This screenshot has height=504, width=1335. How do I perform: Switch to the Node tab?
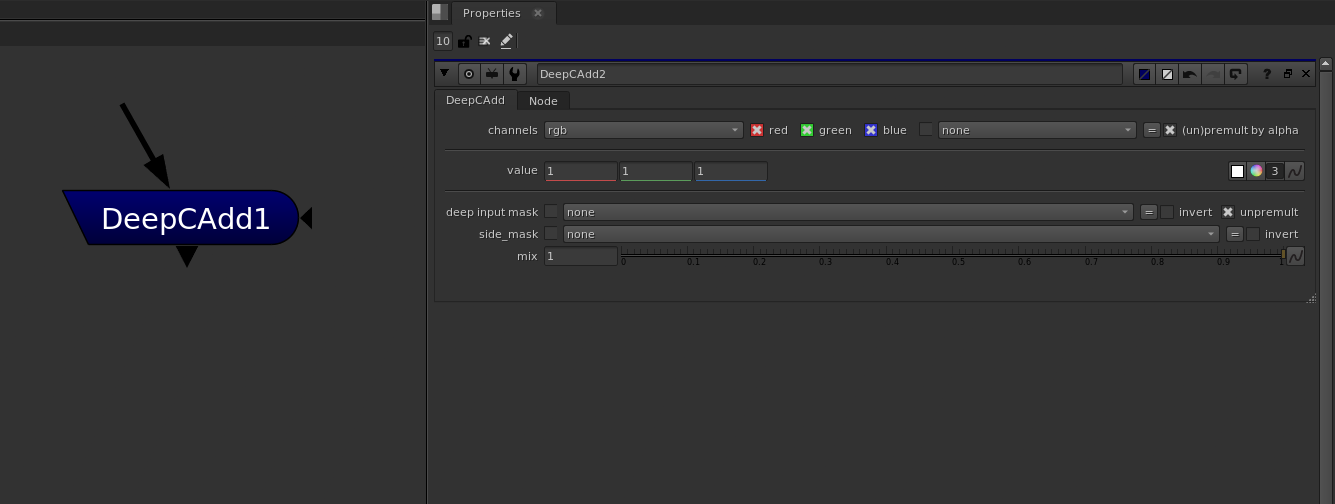point(543,101)
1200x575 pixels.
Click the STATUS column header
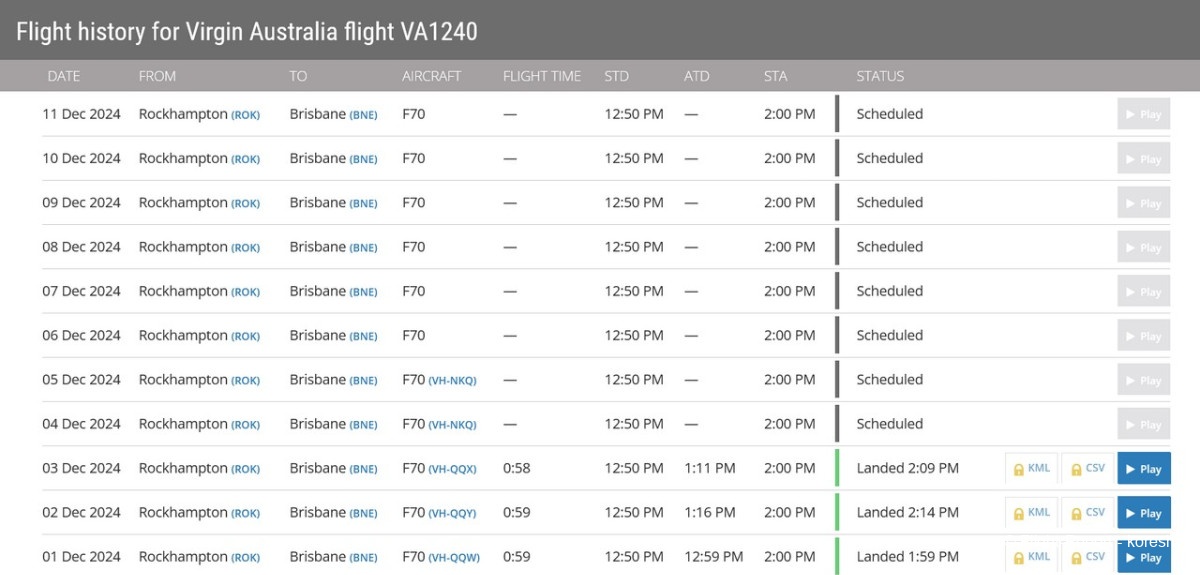880,76
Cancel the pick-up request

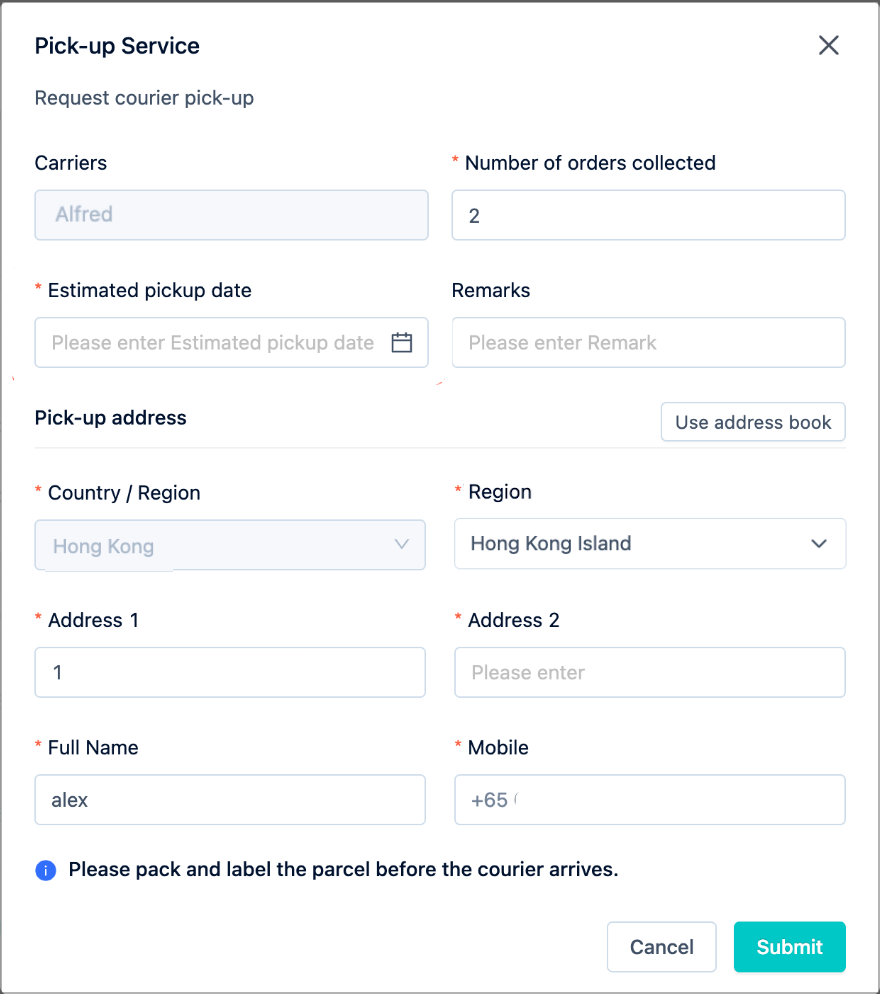tap(661, 946)
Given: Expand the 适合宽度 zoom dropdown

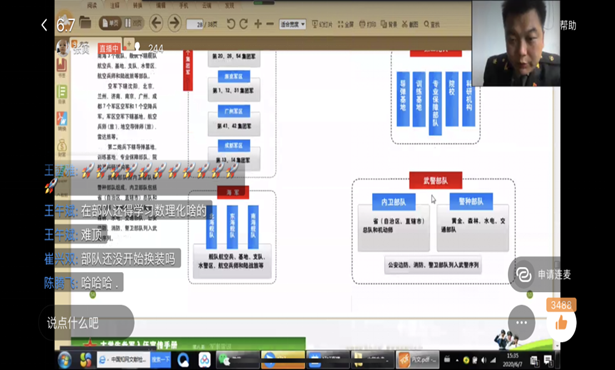Looking at the screenshot, I should 292,24.
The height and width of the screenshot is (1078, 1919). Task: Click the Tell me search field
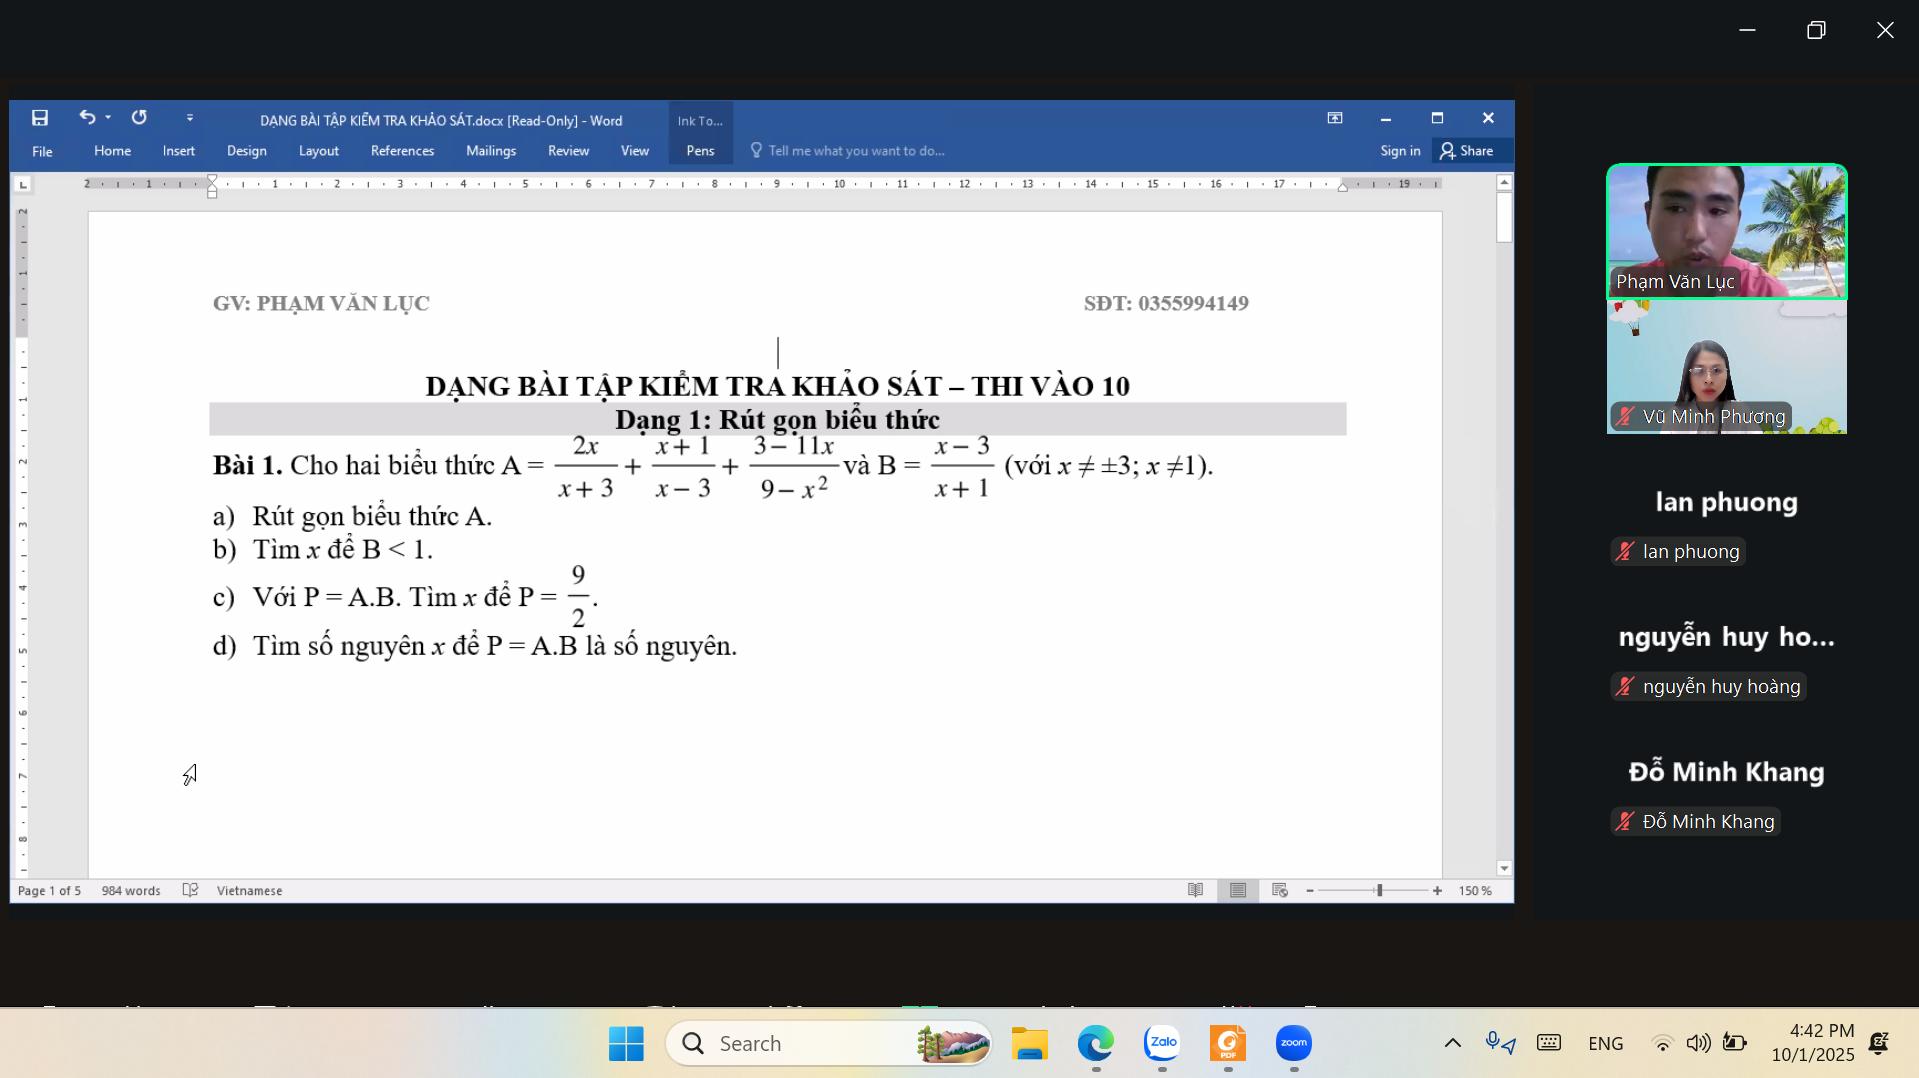pyautogui.click(x=856, y=151)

************

WORK REQUEST
Leave the images aside and transcribe all entries exactly.

REPLY
This screenshot has height=504, width=1335. How do I perform: Switch to the Node tab?
point(543,101)
1200x575 pixels.
Click the STATUS column header
880,76
Cancel the pick-up request

tap(661, 946)
Given: Expand the 适合宽度 zoom dropdown

Looking at the screenshot, I should 292,24.
The height and width of the screenshot is (1078, 1919). Task: Click the Tell me search field
pyautogui.click(x=856, y=151)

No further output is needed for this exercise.